Mr. McCain’s likely nomination as the Republican candidate for president and the happenstance of his birth in the Panama Canal Zone in 1936 are reviving a musty debate that has surfaced periodically since the founders first set quill to parchment and declared that only a “natural-born citizen” can hold the nation’s highest office.
The question of who is a natural-born citizen comes up every year in my AP Government class when we look at the requirements for being president. It's absolutely clear from American history and law that children born to U.S. citizens abroad are still American citizens. This especially would apply to someone in the military stationed abroad. Can you imagine if we told our American servicemen that we would station them abroad but that their children would have to forfeit citizenship while they served our country abroad.

The blog Sweetness and Light goes through the law to explain why there are several provisions that apply to a child born in the Panama Canal Zone is a U.S. citizen.

Perhaps this has been an issue knocked around some blogs, but it is not a true debatable question. S & L links to this page that explains the U.S. Constitution which provides this particular definition of what a natural-born citizen is.
Any one born outside the United States, both of whose parents are citizens of the U.S., as long as one parent has lived in the U.S.
And then there is this provision, 8 USC 1403, of the U.S. legal code.
1403. Persons born in the Canal Zone or Republic of Panama on or after February 26, 1904
How Current is This?
(a) Any person born in the Canal Zone on or after February 26, 1904, and whether before or after the effective date of this chapter, whose father or mother or both at the time of the birth of such person was or is a citizen of the United States, is declared to be a citizen of the United States.
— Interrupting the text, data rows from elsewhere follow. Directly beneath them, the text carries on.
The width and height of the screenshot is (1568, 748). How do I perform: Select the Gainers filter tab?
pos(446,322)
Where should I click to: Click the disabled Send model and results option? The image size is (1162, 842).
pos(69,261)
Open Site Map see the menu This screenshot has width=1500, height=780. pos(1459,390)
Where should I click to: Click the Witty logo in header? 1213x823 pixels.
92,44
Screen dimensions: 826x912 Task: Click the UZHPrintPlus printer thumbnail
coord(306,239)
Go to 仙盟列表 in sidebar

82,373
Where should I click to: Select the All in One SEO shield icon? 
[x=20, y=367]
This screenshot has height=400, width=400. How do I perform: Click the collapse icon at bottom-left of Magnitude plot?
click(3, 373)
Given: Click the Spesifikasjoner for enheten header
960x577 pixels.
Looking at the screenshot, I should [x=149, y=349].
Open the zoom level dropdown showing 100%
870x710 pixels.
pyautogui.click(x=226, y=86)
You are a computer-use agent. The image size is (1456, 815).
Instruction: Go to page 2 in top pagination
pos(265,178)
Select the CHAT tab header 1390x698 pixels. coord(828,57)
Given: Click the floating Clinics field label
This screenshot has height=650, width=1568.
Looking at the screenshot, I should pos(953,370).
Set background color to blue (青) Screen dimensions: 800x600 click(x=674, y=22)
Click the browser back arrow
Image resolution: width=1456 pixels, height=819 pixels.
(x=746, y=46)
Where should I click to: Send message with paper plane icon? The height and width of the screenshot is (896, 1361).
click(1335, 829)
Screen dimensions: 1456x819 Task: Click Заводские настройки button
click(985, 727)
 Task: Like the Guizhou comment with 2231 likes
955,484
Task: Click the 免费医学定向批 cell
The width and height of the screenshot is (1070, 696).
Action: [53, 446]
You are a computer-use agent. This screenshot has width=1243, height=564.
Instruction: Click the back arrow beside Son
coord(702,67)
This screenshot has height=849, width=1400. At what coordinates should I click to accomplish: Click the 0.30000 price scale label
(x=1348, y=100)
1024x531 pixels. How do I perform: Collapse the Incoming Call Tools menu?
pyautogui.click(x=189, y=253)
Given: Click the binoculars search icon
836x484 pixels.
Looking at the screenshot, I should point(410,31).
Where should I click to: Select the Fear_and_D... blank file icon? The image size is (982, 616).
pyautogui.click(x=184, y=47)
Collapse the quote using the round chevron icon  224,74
(b) Any person born in the Republic of Panama on or after February 26, 1904, and whether before or after the effective date of this chapter, whose father or mother or both at the time of the birth of such person was or is a citizen of the United States employed by the Government of the United States or by the Panama Railroad Company, or its successor in title, is declared to be a citizen of the United States.
I guess that sort of research is too difficult for the journalists and editors of the NYT. They act as if this were some questionable issue instead of clearly settled law.